**TEXT TO READ**
# # #

One of the major indicators of the quality of assessments is their internal 
consistency reliability as expressed by Coefficient Alpha. As many assessment 
programs have changed to include non-multiple choice questions, scorer 
consistency, i.e., inter-rater correlation, has become another indicator of the 
quality of the program. This study looks at the relationship between these two 
quality indicators by trying to answer the question - does the internal consistency 
reliability of the test change as the quality of the scoring of the test changes. 



Data Source 

The data are. from reading and mathematics short answer and extended 
response assessments administered in Grades 3 to 8 in spring 1998 in the 
Montgomery County (MD) Public Schools. Most of these tests were developed by 
the school district. There were about 9000 students in each grade. Data from 18 
assessments, 9 for each subject, were used in this study. Grades 4, 6, and 7 
had two assessments in each subject. Each assessment was scored by a group 
of about 50 teachers. Papers were randomly assigned to scorers. About 30 
percent of the papers were scored twice to provide data about the quality of 
scoring and to help in the training of teachers for scoring. These double scored 
papers are used to look at the relationship between scorer and test quality.

# # #

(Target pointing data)
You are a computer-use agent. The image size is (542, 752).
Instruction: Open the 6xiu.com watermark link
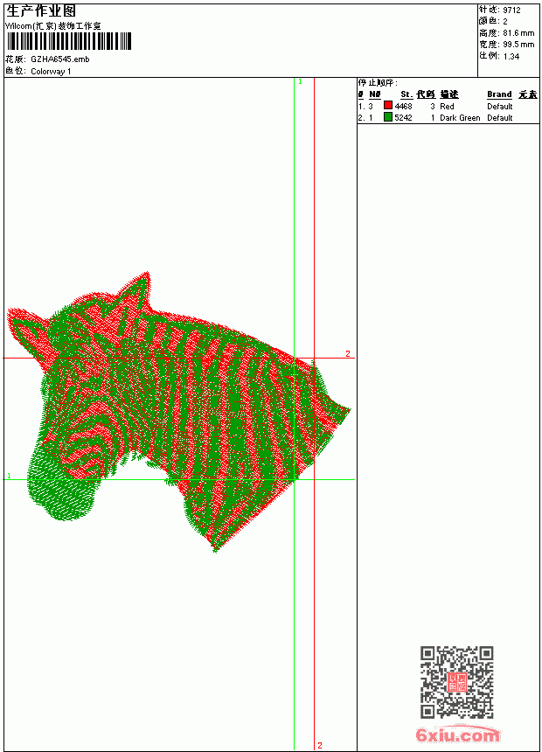click(x=457, y=735)
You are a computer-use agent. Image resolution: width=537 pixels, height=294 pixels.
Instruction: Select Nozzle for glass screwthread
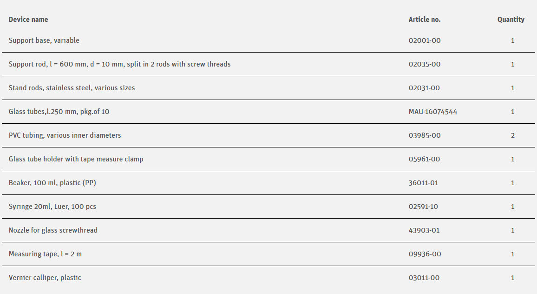click(53, 230)
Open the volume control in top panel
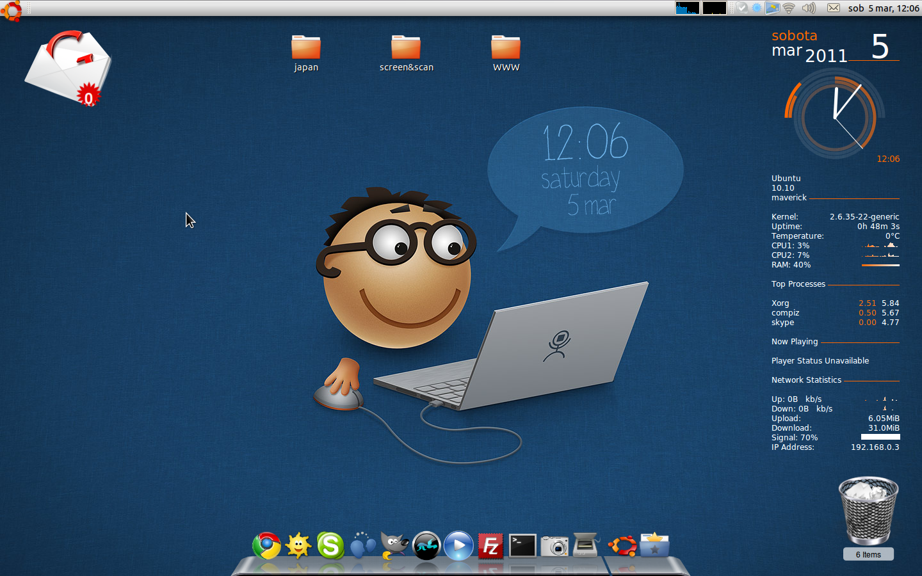Screen dimensions: 922x576 (x=809, y=8)
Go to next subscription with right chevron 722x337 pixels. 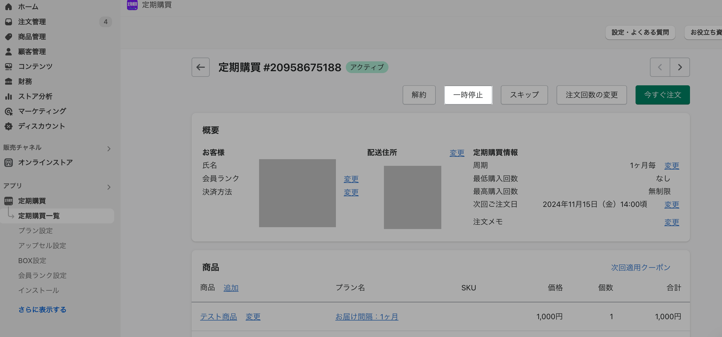[x=680, y=67]
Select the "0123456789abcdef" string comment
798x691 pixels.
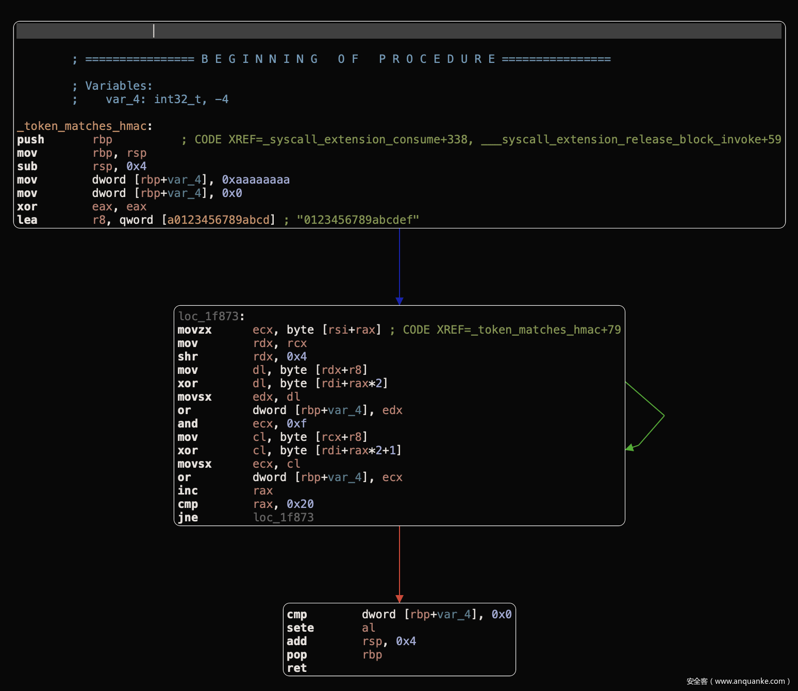(x=358, y=220)
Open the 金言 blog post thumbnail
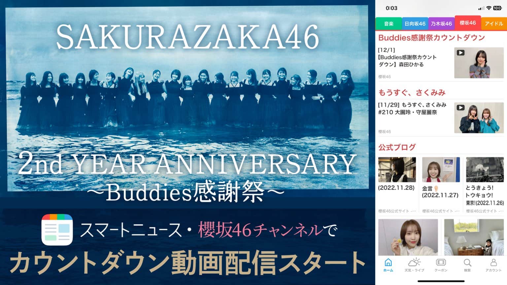507x285 pixels. pyautogui.click(x=441, y=170)

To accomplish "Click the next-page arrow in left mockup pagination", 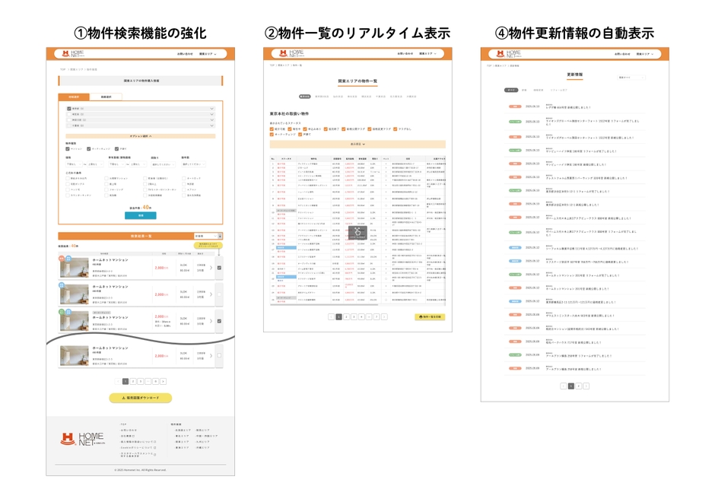I will pos(164,381).
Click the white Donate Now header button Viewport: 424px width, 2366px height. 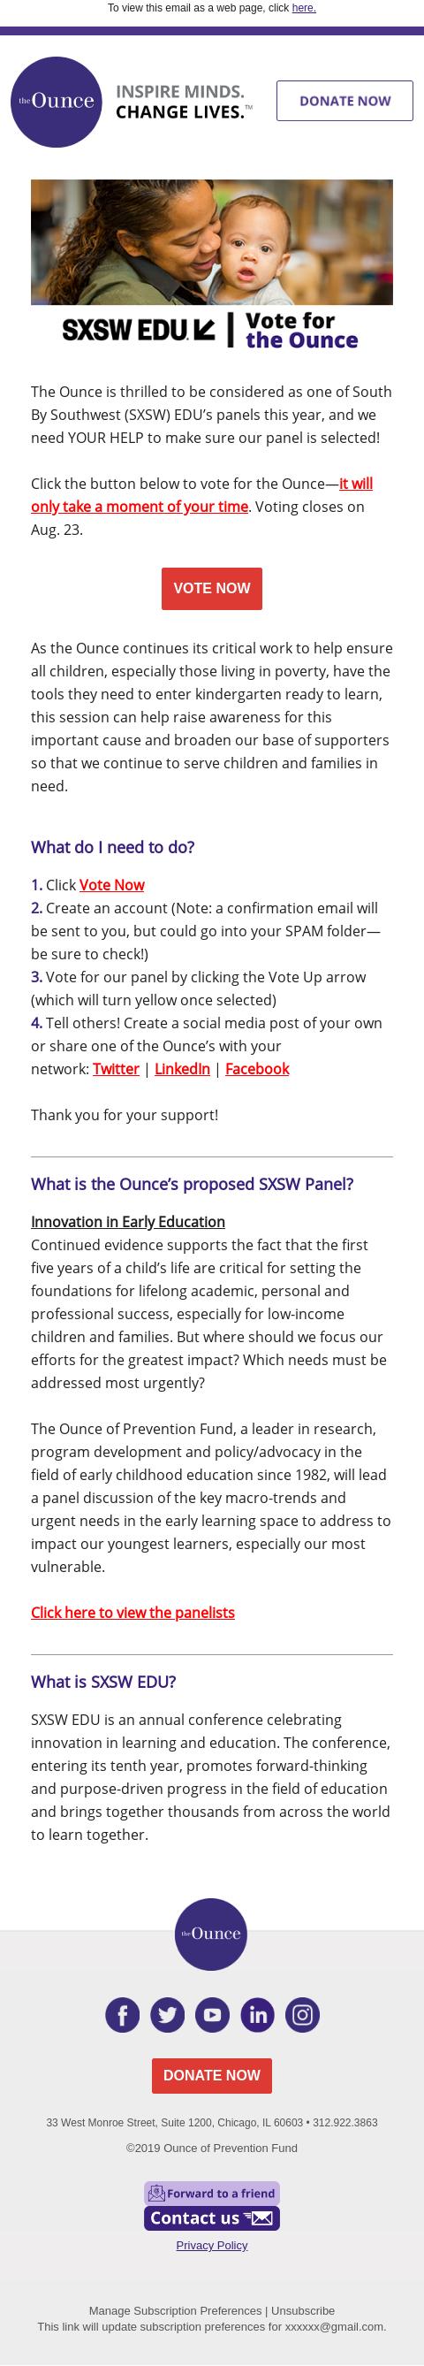coord(345,101)
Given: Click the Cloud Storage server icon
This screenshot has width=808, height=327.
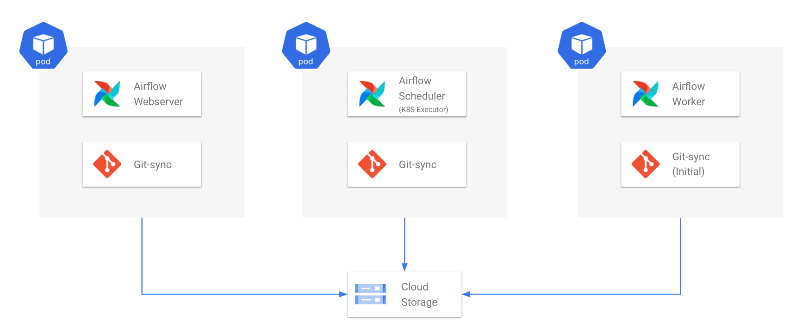Looking at the screenshot, I should click(x=370, y=294).
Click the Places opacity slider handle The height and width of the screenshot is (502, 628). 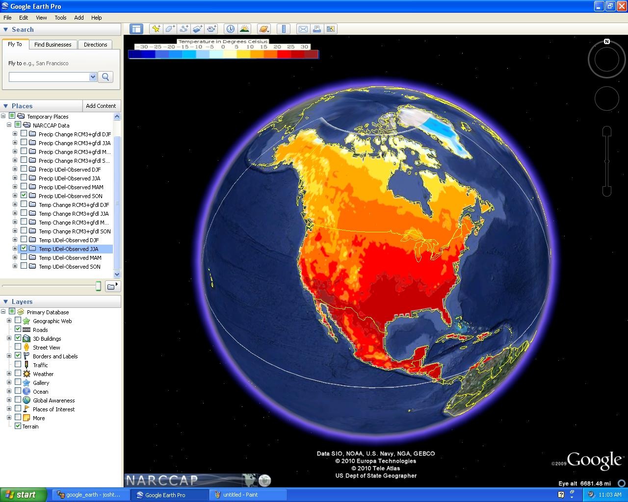98,286
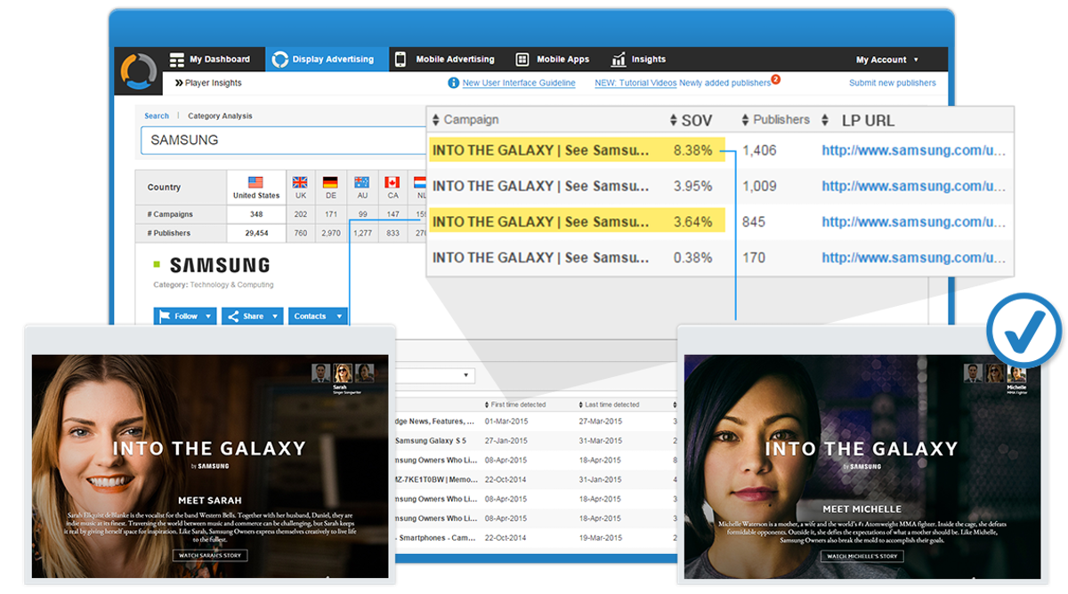
Task: Click the flag icon on the Follow button
Action: click(x=164, y=317)
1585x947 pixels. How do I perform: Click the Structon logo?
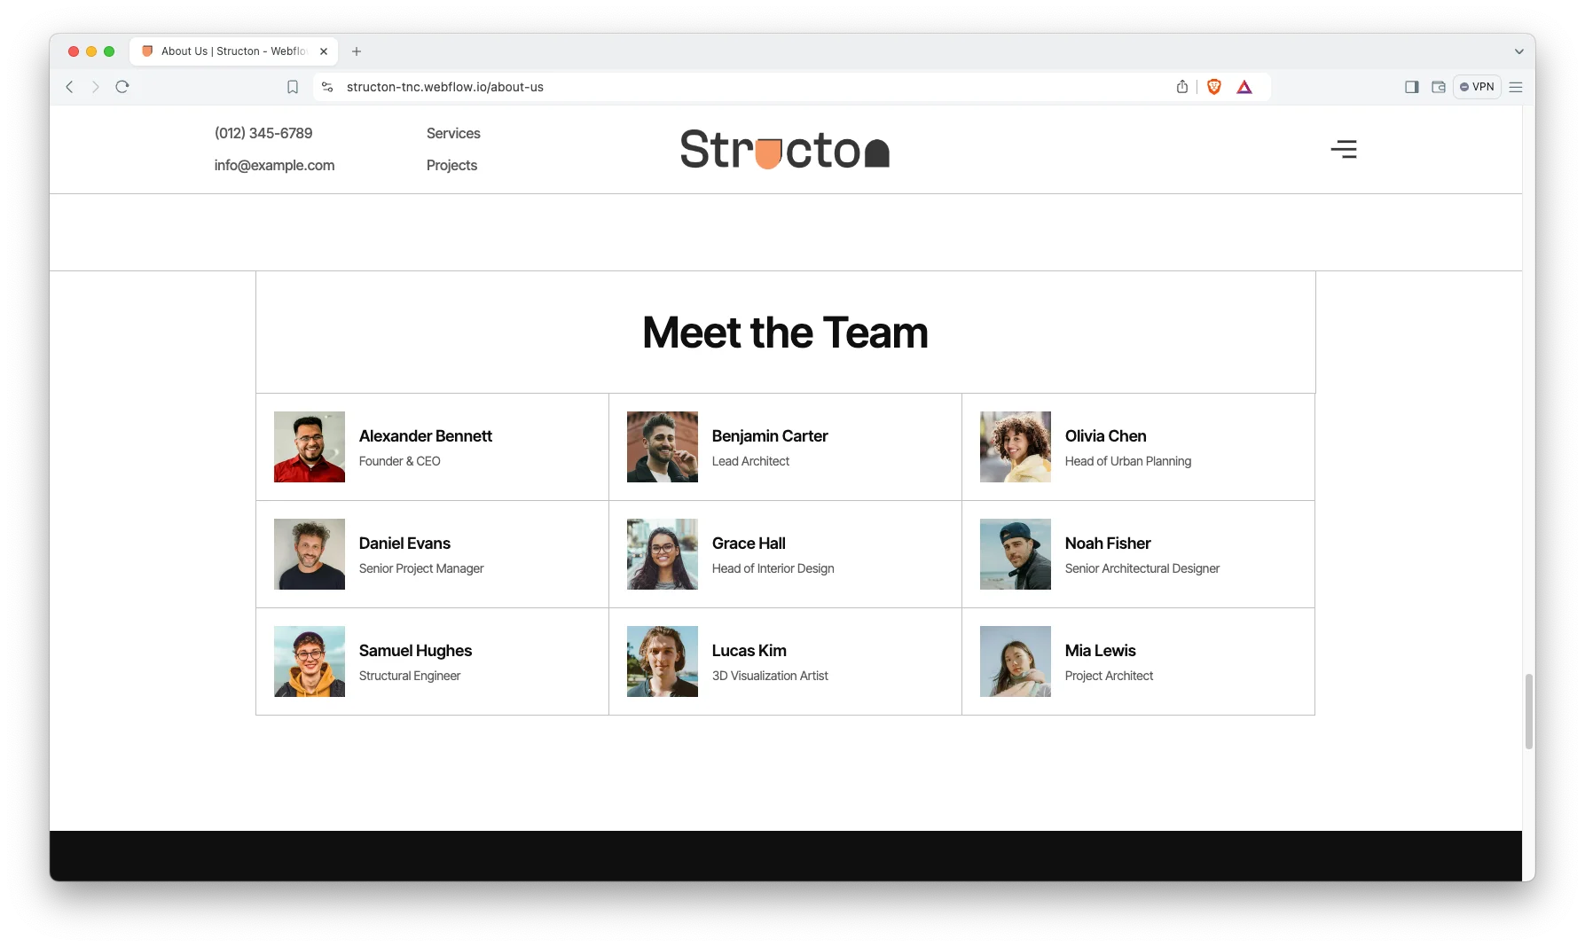coord(784,149)
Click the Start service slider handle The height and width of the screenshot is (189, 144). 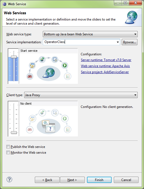[x=14, y=57]
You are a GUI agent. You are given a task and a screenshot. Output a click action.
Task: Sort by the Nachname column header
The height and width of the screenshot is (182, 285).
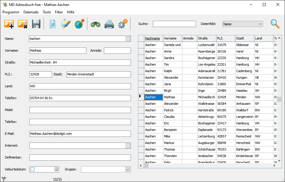click(x=152, y=38)
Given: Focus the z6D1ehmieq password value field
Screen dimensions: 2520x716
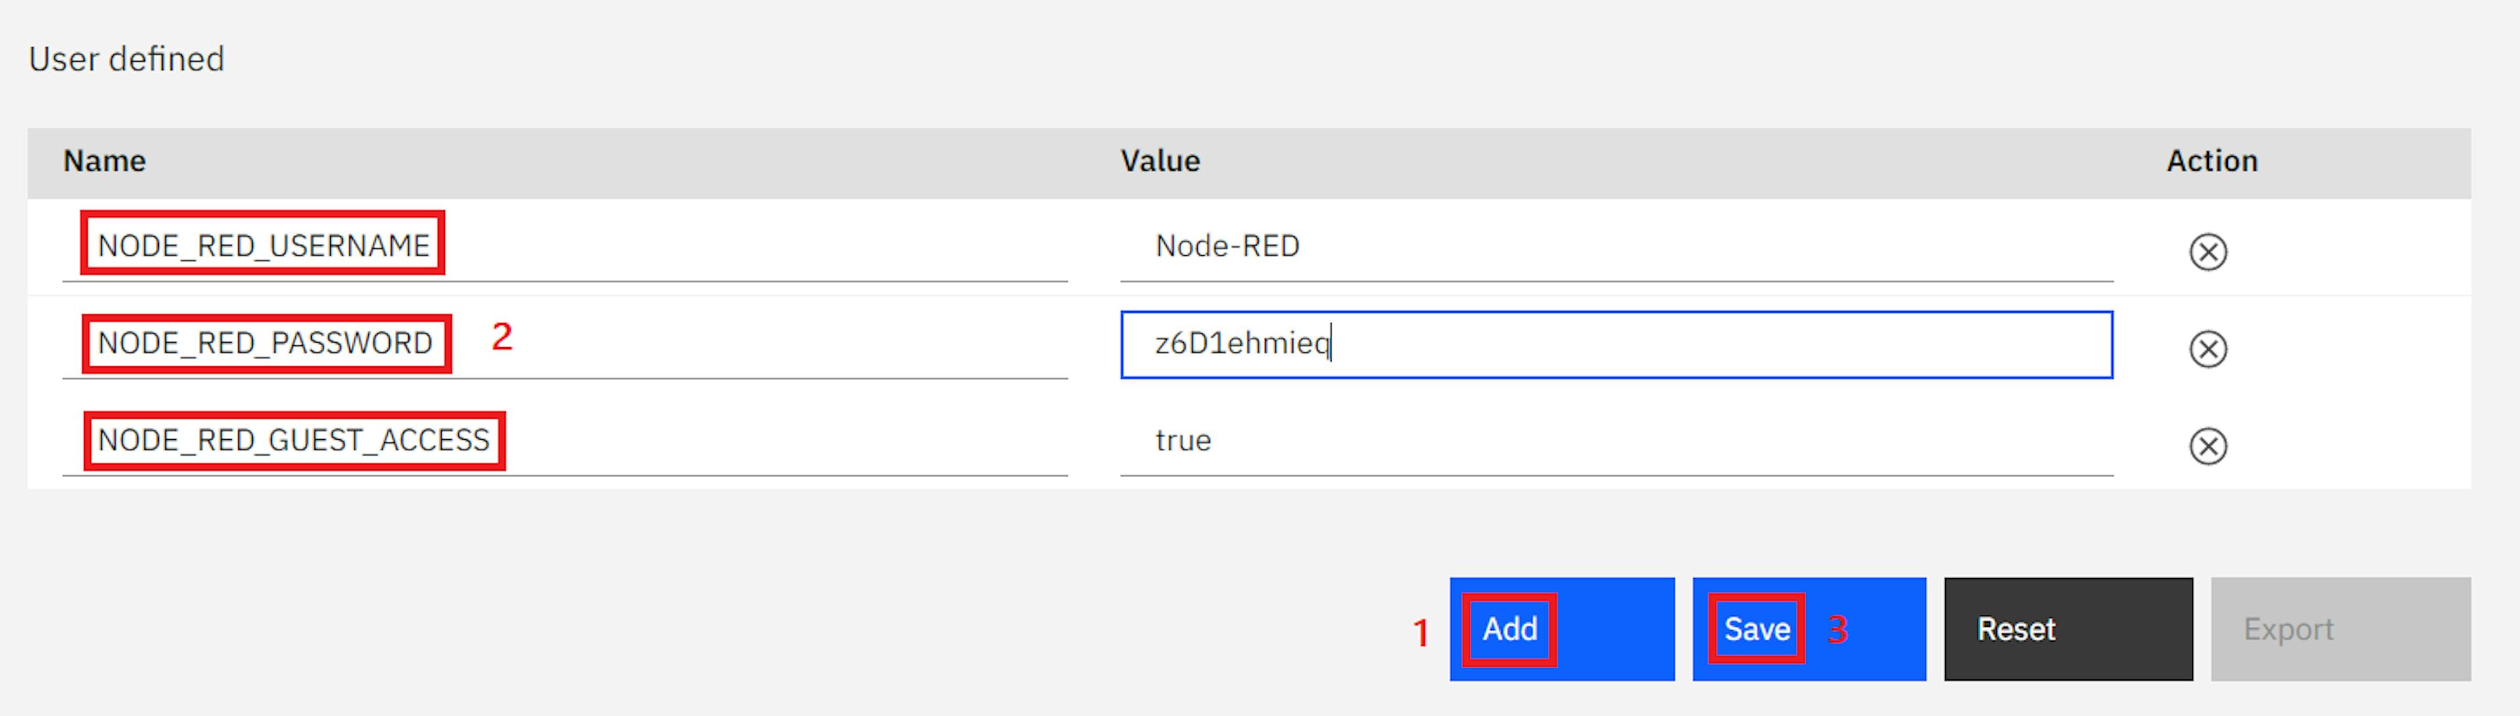Looking at the screenshot, I should [x=1616, y=344].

# # #

**TASK OBJECTIVE**
From the passage on scoring and test reliability above, copy word for word the portion from "Data Source" up to and including "and test quality.".

**PROBLEM SOLUTION**
Data Source 

The data are. from reading and mathematics short answer and extended 
response assessments administered in Grades 3 to 8 in spring 1998 in the 
Montgomery County (MD) Public Schools. Most of these tests were developed by 
the school district. There were about 9000 students in each grade. Data from 18 
assessments, 9 for each subject, were used in this study. Grades 4, 6, and 7 
had two assessments in each subject. Each assessment was scored by a group 
of about 50 teachers. Papers were randomly assigned to scorers. About 30 
percent of the papers were scored twice to provide data about the quality of 
scoring and to help in the training of teachers for scoring. These double scored 
papers are used to look at the relationship between scorer and test quality.